In the entries below, find each line bearing the string "Given" and copy it.

Recorded data:
++++++++

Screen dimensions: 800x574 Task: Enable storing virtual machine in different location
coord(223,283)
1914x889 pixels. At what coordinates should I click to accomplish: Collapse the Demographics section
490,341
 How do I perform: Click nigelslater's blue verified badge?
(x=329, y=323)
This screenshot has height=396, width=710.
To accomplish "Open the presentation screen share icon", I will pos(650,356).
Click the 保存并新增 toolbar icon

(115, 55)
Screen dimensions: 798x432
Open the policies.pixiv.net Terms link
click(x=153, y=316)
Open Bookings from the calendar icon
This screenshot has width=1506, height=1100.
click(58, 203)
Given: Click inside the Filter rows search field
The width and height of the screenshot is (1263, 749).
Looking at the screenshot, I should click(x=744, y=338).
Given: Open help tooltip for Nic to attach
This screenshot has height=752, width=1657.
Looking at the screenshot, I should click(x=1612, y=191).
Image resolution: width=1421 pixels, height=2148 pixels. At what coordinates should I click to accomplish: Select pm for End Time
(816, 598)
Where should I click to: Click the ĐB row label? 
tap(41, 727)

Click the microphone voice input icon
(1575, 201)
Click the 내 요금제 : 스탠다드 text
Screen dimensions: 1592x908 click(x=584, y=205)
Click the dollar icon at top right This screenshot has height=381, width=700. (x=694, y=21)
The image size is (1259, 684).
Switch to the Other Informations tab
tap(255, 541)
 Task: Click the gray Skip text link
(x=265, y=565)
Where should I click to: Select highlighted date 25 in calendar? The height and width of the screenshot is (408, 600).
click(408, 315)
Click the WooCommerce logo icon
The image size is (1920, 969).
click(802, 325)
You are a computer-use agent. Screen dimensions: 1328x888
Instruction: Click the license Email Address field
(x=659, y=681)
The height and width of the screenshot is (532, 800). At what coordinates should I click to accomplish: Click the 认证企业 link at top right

++++++++

(Worked solution)
Given: Click inside the Filter rows search field
Given: Open help tooltip for Nic to attach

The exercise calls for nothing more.